David Norwood gets a private viewing of a European blitz championship

15/11/2003 Last Sunday I went to see the European Blitz Championship in Taunton, Somerset – pretty convenient because my house is less than half an hour away. Nobody else in the chess world knew that it was all happening in Taunton. Nobody, that is, except myself and Britain's No 1 Mickey Adams. Earlier this year Mickey downshifted from London to Taunton and so he has become my Somerset neighbour. And like good neighbours do, he invited me round for drinks on Sunday evening.

He poured me a glass of cider and then headed back to his office. "I'm in the semi-finals and I've got to play Bacrot." This wasn't any ordinary European Blitz Championship ; this was the First European Internet Blitz Championship. Played at the rapidly growing chess site www.playchess.com, grandmasters could log in from any location and compete for the 2000 euro first prize.
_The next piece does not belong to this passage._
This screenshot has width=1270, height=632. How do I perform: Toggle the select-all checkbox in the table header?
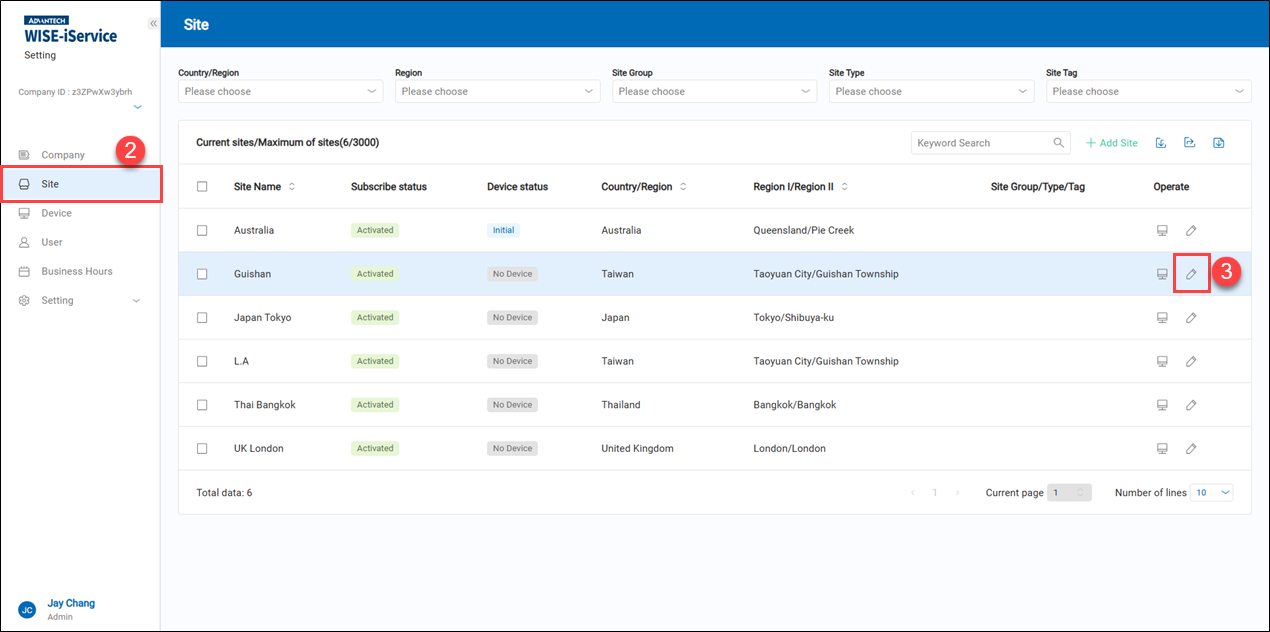point(202,187)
And there was sophisticated new software monitoring every game to make so nobody was using a computer.

Mickey had just triumphed against another mate of mine, Dr John Nunn. "Doccy", as he styles himself, has also abandoned London for a more tranquil life, and now plays his blitz chess in Surrey. Doccy, Black to move, is doing fine; 1...Qa5-b5 is obvious. The good Doctor goes for something more dramatic…

David Norwood on a chess book that approaches a pleasurable read

22/11/2003 There are almost certainly more books written on chess than other sport or hobby, and yet so few can be read with anything approaching pleasure. Many opening books are little more than print-offs of ChessBase variations, with the analysis courtesy of Fritz. Any monkey could write them and I suspect that a lot of the time, they do.

Whenever I hear a whisper of a book that might not be all chess and no chatter, I have to have it. And here I was reading the book reviews in the Financial Times and there was ... a review of a chess book: The Chess Artist by J C Hallman – a book that, according to the review, made chess interesting to the non-player. I had a 10-hour plane journey to enjoy the book in solitude. No phone calls, no distractions, just pure bliss. Aside from say, beating Alexei Shirov in the Bundesliga, I couldn't think of anything more enjoyable.